-- START Material provided --

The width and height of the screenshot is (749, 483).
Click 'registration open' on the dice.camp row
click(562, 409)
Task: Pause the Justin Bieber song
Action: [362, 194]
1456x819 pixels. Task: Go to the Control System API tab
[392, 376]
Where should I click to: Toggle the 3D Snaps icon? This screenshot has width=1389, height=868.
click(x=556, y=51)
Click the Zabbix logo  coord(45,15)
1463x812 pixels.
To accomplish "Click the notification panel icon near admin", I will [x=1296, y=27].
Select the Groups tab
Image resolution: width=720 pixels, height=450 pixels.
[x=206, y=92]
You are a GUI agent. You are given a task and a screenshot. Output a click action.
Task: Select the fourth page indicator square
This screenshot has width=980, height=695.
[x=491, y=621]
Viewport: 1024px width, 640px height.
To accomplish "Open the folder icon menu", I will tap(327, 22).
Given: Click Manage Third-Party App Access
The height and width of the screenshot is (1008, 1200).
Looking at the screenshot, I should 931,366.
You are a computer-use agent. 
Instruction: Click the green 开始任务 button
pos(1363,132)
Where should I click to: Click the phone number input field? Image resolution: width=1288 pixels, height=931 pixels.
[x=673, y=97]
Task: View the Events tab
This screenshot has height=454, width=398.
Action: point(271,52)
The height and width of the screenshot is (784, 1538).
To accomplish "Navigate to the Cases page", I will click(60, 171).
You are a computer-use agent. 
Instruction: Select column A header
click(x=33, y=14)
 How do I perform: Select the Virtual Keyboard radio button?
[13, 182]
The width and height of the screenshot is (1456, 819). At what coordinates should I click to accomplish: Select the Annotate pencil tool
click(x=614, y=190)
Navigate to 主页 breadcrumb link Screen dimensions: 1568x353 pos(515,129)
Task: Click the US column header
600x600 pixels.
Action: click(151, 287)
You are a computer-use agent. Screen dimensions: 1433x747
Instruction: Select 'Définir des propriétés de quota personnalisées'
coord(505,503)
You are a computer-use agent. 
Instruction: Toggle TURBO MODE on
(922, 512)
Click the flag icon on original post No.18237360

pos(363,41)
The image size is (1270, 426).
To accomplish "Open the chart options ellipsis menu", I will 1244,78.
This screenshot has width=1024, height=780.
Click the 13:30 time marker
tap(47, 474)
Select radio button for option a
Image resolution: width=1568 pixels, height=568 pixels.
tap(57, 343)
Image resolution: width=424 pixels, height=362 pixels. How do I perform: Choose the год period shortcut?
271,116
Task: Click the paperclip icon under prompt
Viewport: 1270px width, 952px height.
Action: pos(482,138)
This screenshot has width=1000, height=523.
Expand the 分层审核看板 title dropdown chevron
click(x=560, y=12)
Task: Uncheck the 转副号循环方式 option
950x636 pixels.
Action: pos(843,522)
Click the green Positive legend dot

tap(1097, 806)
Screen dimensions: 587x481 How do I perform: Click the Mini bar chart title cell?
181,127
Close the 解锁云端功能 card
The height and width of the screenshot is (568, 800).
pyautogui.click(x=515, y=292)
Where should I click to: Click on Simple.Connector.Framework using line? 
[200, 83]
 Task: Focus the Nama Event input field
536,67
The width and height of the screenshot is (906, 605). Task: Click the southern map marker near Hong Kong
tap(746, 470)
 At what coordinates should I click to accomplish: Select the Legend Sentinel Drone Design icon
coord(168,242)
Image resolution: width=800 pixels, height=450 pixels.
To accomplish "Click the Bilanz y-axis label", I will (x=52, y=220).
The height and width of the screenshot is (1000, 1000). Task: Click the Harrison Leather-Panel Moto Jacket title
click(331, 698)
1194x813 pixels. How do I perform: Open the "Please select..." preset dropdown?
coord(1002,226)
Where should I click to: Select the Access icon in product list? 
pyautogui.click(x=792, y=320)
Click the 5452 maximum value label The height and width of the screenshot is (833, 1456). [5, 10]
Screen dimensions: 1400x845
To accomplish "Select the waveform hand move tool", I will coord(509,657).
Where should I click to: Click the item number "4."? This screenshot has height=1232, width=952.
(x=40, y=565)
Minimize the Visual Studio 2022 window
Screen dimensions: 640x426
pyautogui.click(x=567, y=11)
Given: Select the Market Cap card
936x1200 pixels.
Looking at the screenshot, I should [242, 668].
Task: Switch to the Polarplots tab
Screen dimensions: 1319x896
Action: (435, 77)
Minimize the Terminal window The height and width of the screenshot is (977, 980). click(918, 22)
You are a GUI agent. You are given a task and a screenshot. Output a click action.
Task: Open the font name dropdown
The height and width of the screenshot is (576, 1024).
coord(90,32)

-- END Material provided --

§ **Exercise instructions**: Could you write out all of the records above again, keeping every line and character unchanged?

§ **Final result**:
The width and height of the screenshot is (749, 483).
Click 'registration open' on the dice.camp row
click(562, 409)
Task: Pause the Justin Bieber song
Action: [362, 194]
1456x819 pixels. Task: Go to the Control System API tab
[392, 376]
Where should I click to: Toggle the 3D Snaps icon? This screenshot has width=1389, height=868.
click(x=556, y=51)
Click the Zabbix logo  coord(45,15)
1463x812 pixels.
To accomplish "Click the notification panel icon near admin", I will [x=1296, y=27].
Select the Groups tab
Image resolution: width=720 pixels, height=450 pixels.
[x=206, y=92]
You are a GUI agent. You are given a task and a screenshot. Output a click action.
Task: Select the fourth page indicator square
This screenshot has width=980, height=695.
[x=491, y=621]
Viewport: 1024px width, 640px height.
To accomplish "Open the folder icon menu", I will tap(327, 22).
Given: Click Manage Third-Party App Access
The height and width of the screenshot is (1008, 1200).
Looking at the screenshot, I should 931,366.
You are a computer-use agent. 
Instruction: Click the green 开始任务 button
pos(1363,132)
Where should I click to: Click the phone number input field? Image resolution: width=1288 pixels, height=931 pixels.
[x=673, y=97]
Task: View the Events tab
This screenshot has height=454, width=398.
Action: point(271,52)
The height and width of the screenshot is (784, 1538).
To accomplish "Navigate to the Cases page", I will click(60, 171).
You are a computer-use agent. 
Instruction: Select column A header
click(x=33, y=14)
 How do I perform: Select the Virtual Keyboard radio button?
[13, 182]
The width and height of the screenshot is (1456, 819). At what coordinates should I click to accomplish: Select the Annotate pencil tool
click(x=614, y=190)
Navigate to 主页 breadcrumb link Screen dimensions: 1568x353 pos(515,129)
Task: Click the US column header
600x600 pixels.
Action: click(151, 287)
You are a computer-use agent. Screen dimensions: 1433x747
Instruction: Select 'Définir des propriétés de quota personnalisées'
coord(505,503)
You are a computer-use agent. 
Instruction: Toggle TURBO MODE on
(922, 512)
Click the flag icon on original post No.18237360

pos(363,41)
The image size is (1270, 426).
To accomplish "Open the chart options ellipsis menu", I will 1244,78.
This screenshot has width=1024, height=780.
Click the 13:30 time marker
tap(47, 474)
Select radio button for option a
Image resolution: width=1568 pixels, height=568 pixels.
tap(57, 343)
Image resolution: width=424 pixels, height=362 pixels. How do I perform: Choose the год period shortcut?
271,116
Task: Click the paperclip icon under prompt
Viewport: 1270px width, 952px height.
Action: pos(482,138)
This screenshot has width=1000, height=523.
Expand the 分层审核看板 title dropdown chevron
click(x=560, y=12)
Task: Uncheck the 转副号循环方式 option
950x636 pixels.
Action: pos(843,522)
Click the green Positive legend dot

tap(1097, 806)
Screen dimensions: 587x481 How do I perform: Click the Mini bar chart title cell?
181,127
Close the 解锁云端功能 card
The height and width of the screenshot is (568, 800).
pyautogui.click(x=515, y=292)
Where should I click to: Click on Simple.Connector.Framework using line? 
[200, 83]
 Task: Focus the Nama Event input field
536,67
The width and height of the screenshot is (906, 605). Task: Click the southern map marker near Hong Kong
tap(746, 470)
 At what coordinates should I click to accomplish: Select the Legend Sentinel Drone Design icon
coord(168,242)
Image resolution: width=800 pixels, height=450 pixels.
To accomplish "Click the Bilanz y-axis label", I will (x=52, y=220).
The height and width of the screenshot is (1000, 1000). Task: Click the Harrison Leather-Panel Moto Jacket title
click(331, 698)
1194x813 pixels. How do I perform: Open the "Please select..." preset dropdown?
coord(1002,226)
Where should I click to: Select the Access icon in product list? 
pyautogui.click(x=792, y=320)
Click the 5452 maximum value label The height and width of the screenshot is (833, 1456). [5, 10]
Screen dimensions: 1400x845
To accomplish "Select the waveform hand move tool", I will coord(509,657).
Where should I click to: Click the item number "4."? This screenshot has height=1232, width=952.
(x=40, y=565)
Minimize the Visual Studio 2022 window
Screen dimensions: 640x426
pyautogui.click(x=567, y=11)
Given: Select the Market Cap card
936x1200 pixels.
Looking at the screenshot, I should [242, 668].
Task: Switch to the Polarplots tab
Screen dimensions: 1319x896
Action: (435, 77)
Minimize the Terminal window The height and width of the screenshot is (977, 980). click(918, 22)
You are a GUI agent. You are given a task and a screenshot. Output a click action.
Task: Open the font name dropdown
The height and width of the screenshot is (576, 1024).
coord(90,32)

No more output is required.